HAL_UARTEx_ReceiveToIdle_DMA() vs HardwareSerial::read()

Hi :wave:

I’m porting a small FW from STM32Cube to arduino(ststm32,gd32).

In STM32Cube I used HAL_UARTEx_ReceiveToIdle_DMA() configured with a ring buffer, together with idle detection HAL_UARTEx_RxEventCallback().
In addition I configured the preemption priorities in that way that UART-DMA had higher priority than my secondary interrupts like my hardware timers.
For sure, quite optimal because of UART-to-DMA, quick interrupt/callback once data is ready, while other possibly interrupts/callback got a lower priority.

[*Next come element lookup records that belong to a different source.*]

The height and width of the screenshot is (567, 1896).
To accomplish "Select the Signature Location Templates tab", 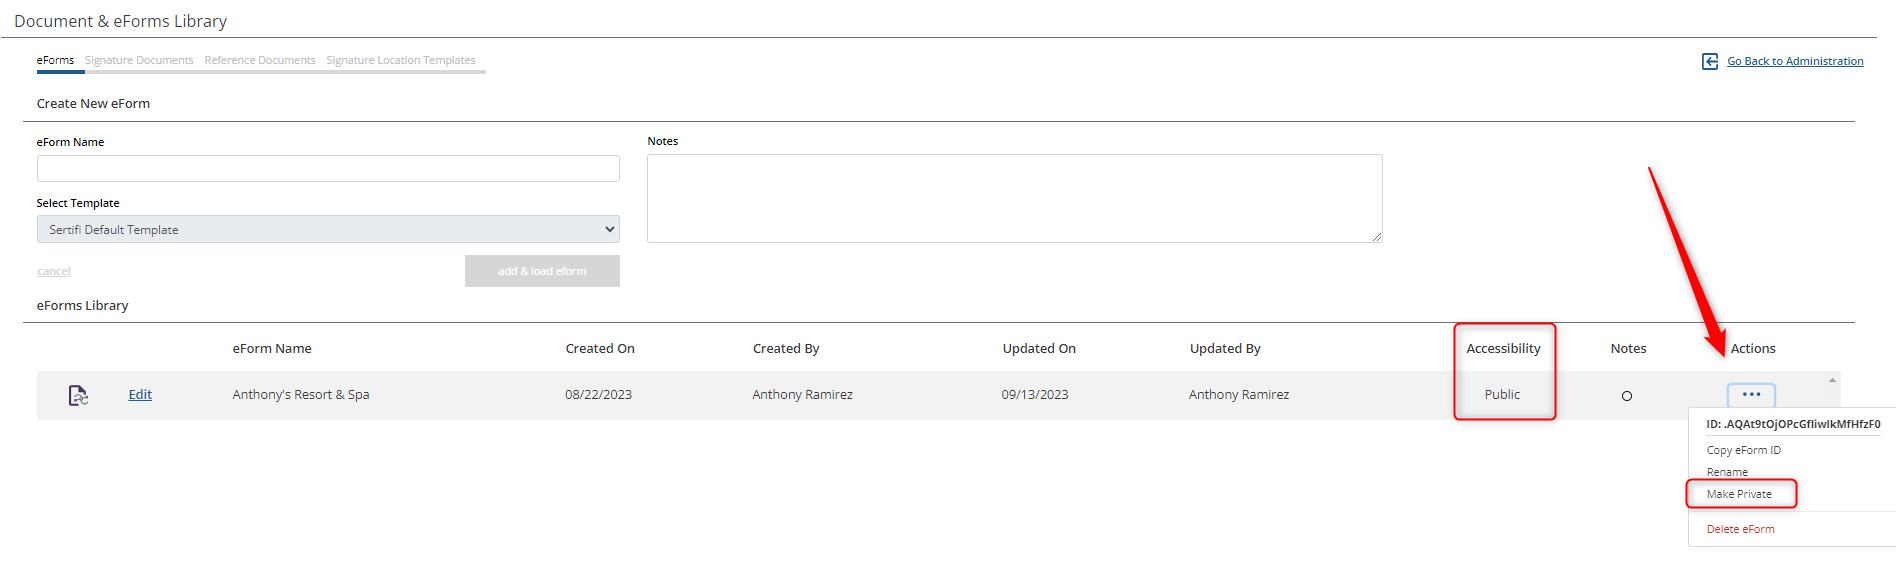I will (x=401, y=60).
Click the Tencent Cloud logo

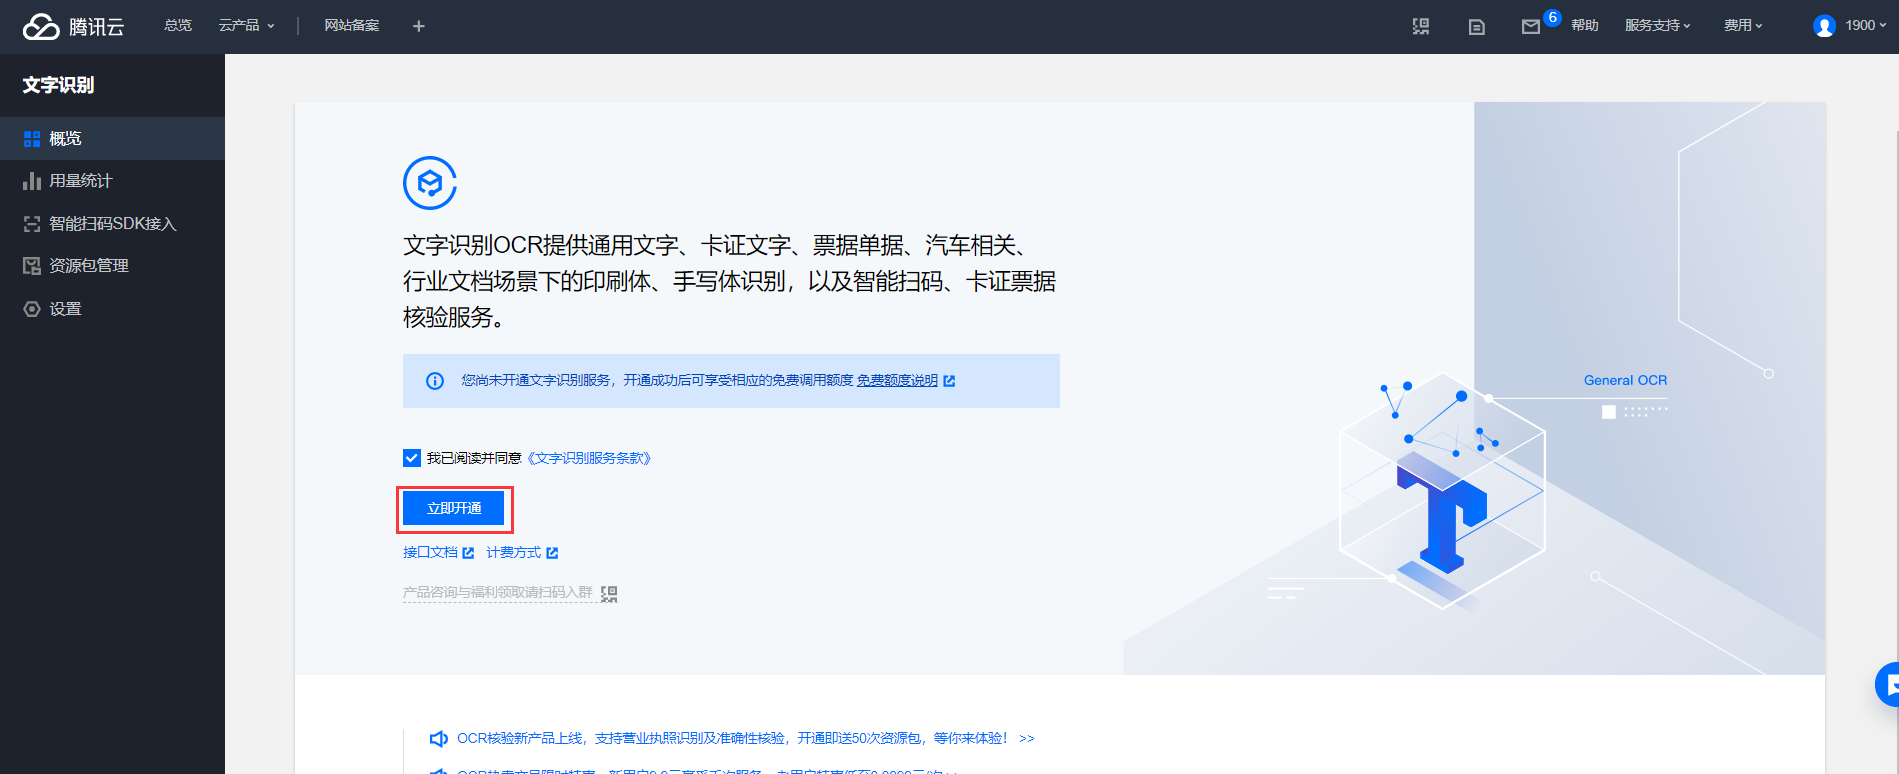click(73, 26)
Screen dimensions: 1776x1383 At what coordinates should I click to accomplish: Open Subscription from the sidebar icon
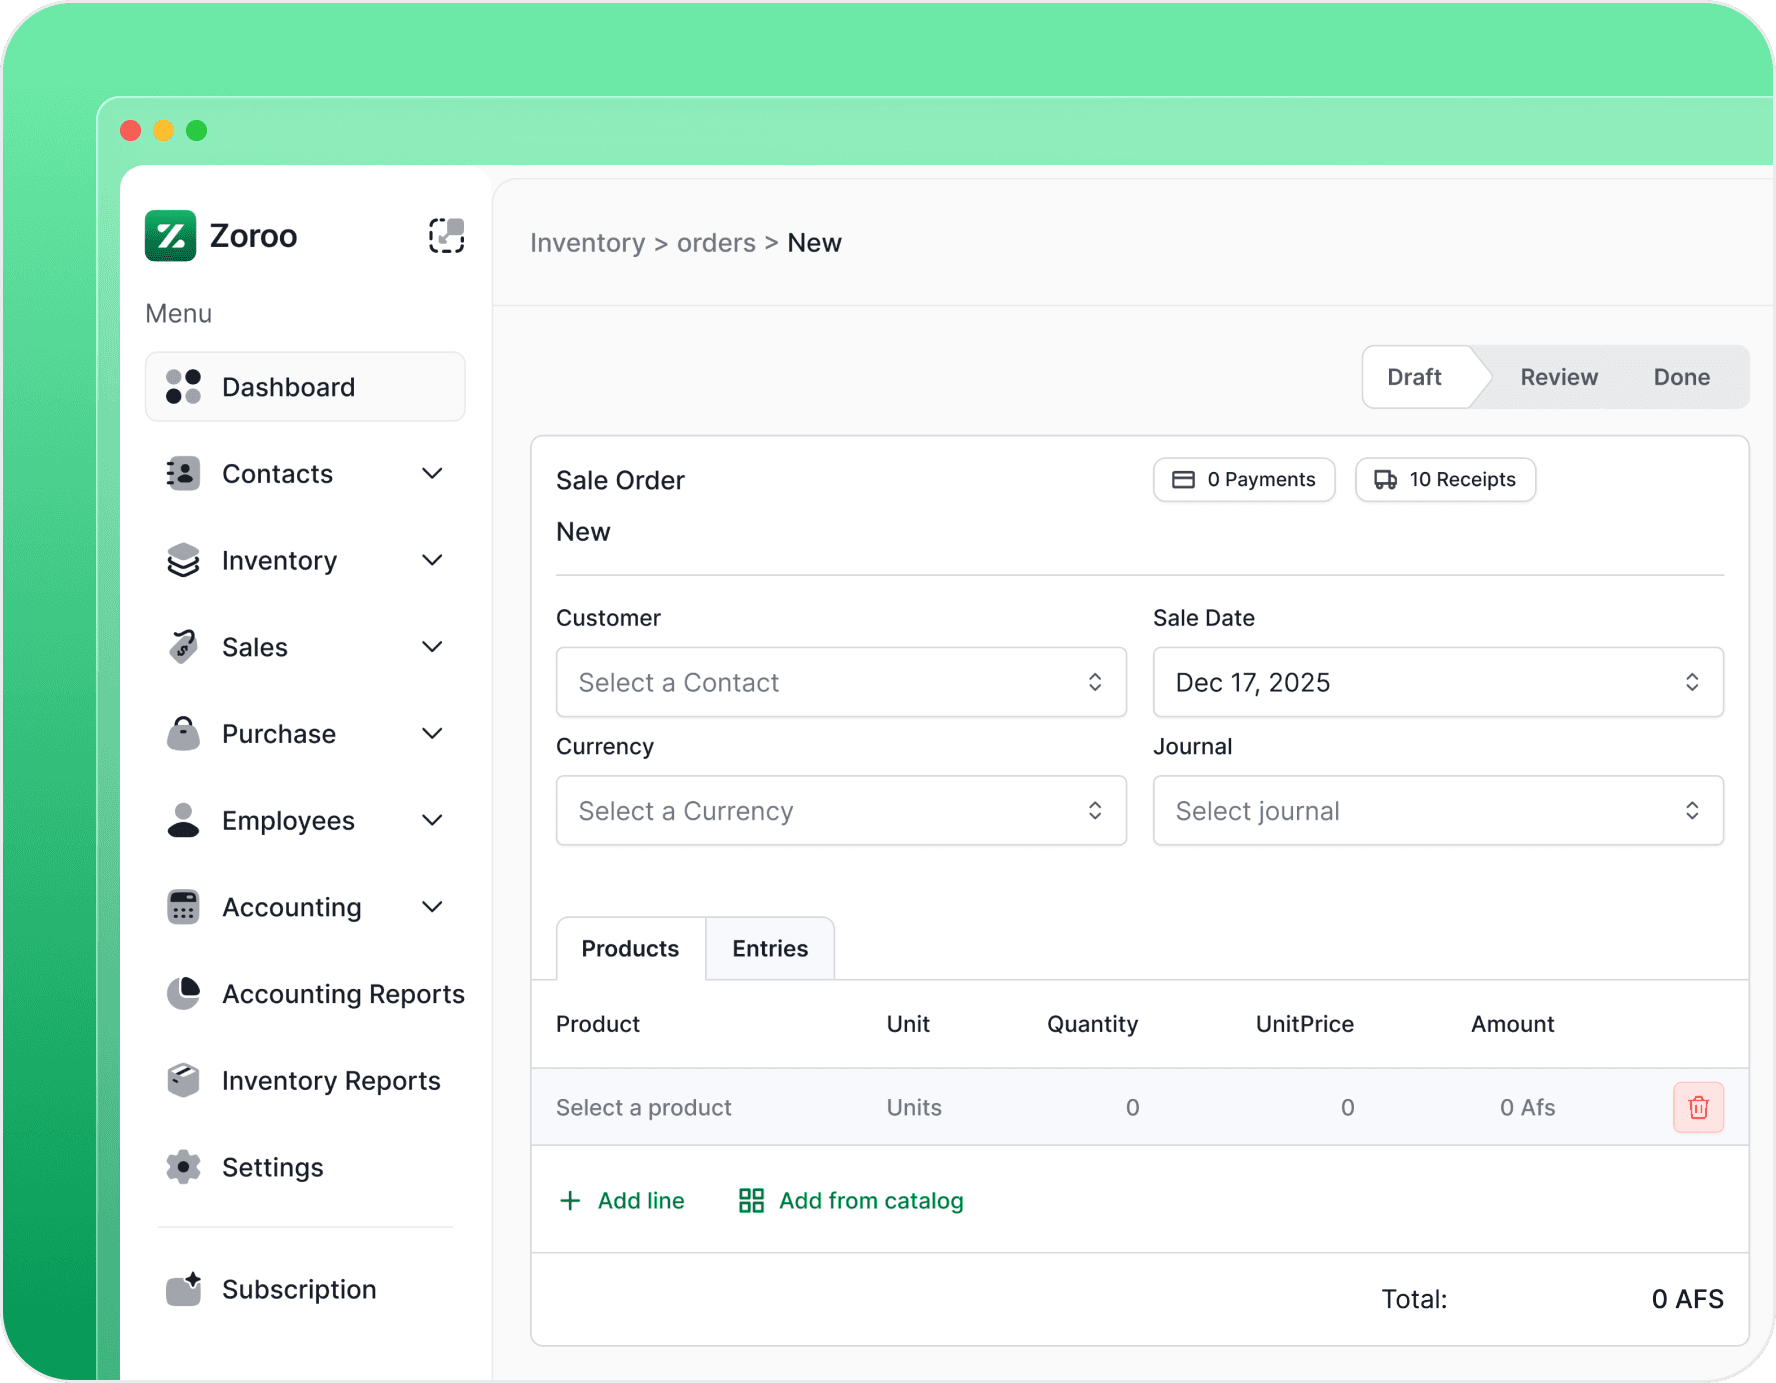183,1289
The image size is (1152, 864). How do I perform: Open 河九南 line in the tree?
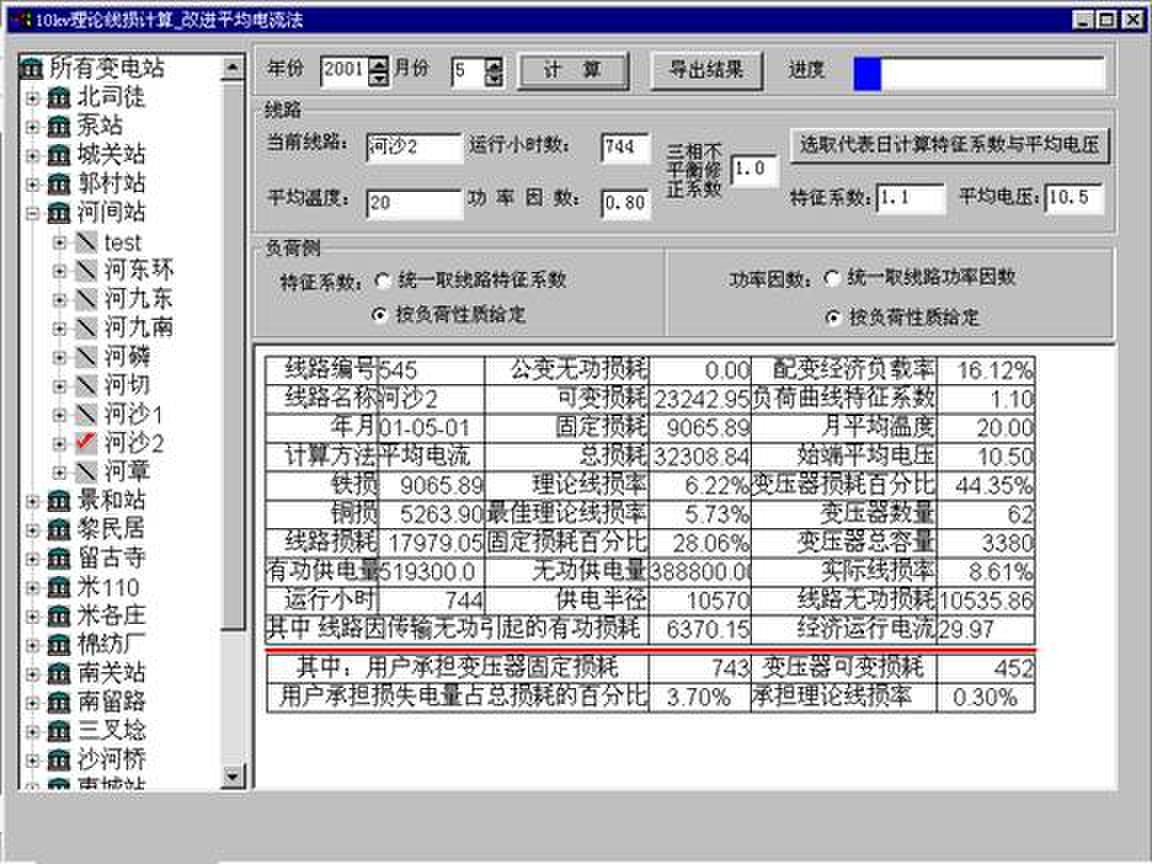[138, 327]
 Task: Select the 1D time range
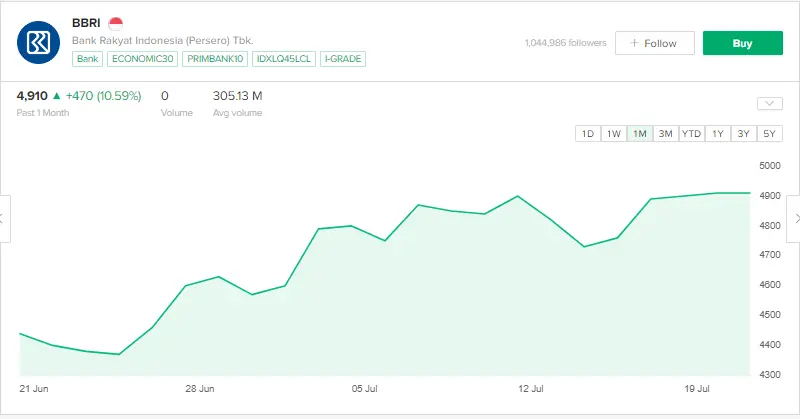click(x=588, y=134)
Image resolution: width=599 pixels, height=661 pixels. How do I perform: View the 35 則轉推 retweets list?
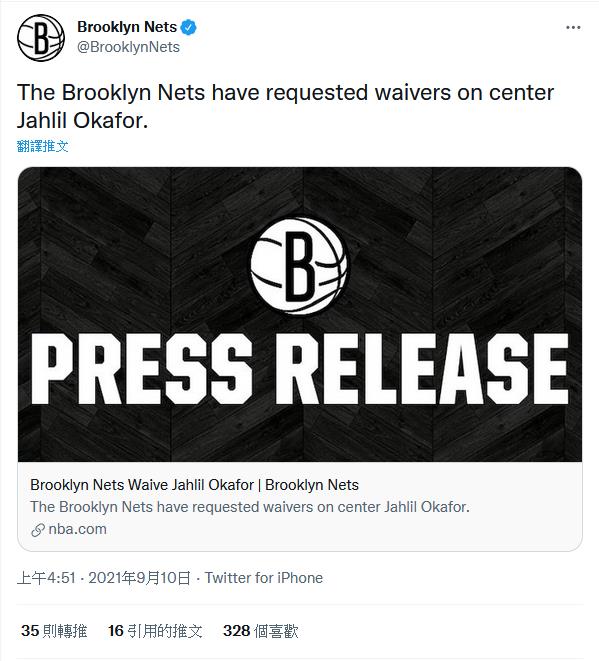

Now in arduino, I switched to HardwareSerial::read().
Work so far, but it’s much slower! That slow, that the test-suite which send some hundreds of serial commands to my FW, outperforms my FW processing.
I already increased SERIAL_RX_BUFFER_SIZE but this only delays the problem till ringbuffer “tail” eat ringbuffer “head” :yum:

My questions are now:
1.) Could it be that framework-arduinoststm32 is that much “slower” than my previous implementation via HAL API?
2.) Is it possible to get some kind of HAL_UARTEx_RxEventCallback() with HardwareSerial instead of polling it via HardwareSerial::read()
3.) Do I have the possibility in arduino to priorize the usart and timer interrupts?
4.) Any other ideas?

As far as I remember, GitHub - stm32duino/Arduino_Core_STM32: STM32 core support for Arduino implements a classical interrupt based → push to ringbuffer approach, no DMA.

Though in standard Arduino fashion, the core’s main() function does run a “serialEventRun” after your loop function has finished

which as you can see per Arduino_Core_STM32/WSerial.cpp at 76887a45b43c9e919db17df9e039d96bd01641d1 · stm32duino/Arduino_Core_STM32 · GitHub calls into these weak functions.

So in your src/main.cpp you can have (depending on which Serial you are using, see what Serial maps to)

void serialEvent1() {
   while(Serial1.available()) {
      char c = (char) Serial1.read(); // or bufferblock-wise instead of char-wise

Note that this is not happening directly in the interrupt, only after your loop() function returns and data is available.

Okay, more worse (if I understand right).
That means arduino itself polls/processes the ringbuffer earliest at loop()'s end.

So if I don’t care about my previously lowly priorized timer callbacks, they might block now reaching end of loop() to get serialEventRun() called.

I’ll rearrange that.

:+1: :pray:

There’s also no shame in tossing the Arduino framework away if it doesn’t fit your applications requirements in terms of performance – performing a surgery on the Arduino core to fit in DMA utilization may be overkill and a pain to maintain.

Well the PCB is only a bunch of buttons, LEDs and Mosfets and no moon-challenger :wink:

After your explanation that serialEventRun() get processed at the end of arduino’s loop() (which I wasn’t aware of before), it got clear that my timer callbacks delayed reaching that point.

In addition it turned out that printf() @ STM32 has wasted another huge amount of CPU cycles, which I simply switched of with a -DDEBUG_UART=NP build flag.
Interestingly the GD didn’t had that problems, but I guessed a.) because of it has a floating point unit and b.) I couldn’t find any similar of the DEBUG_UART stuff within the framework-arduinogd32 sources.

Performance and serial delay is all fine now!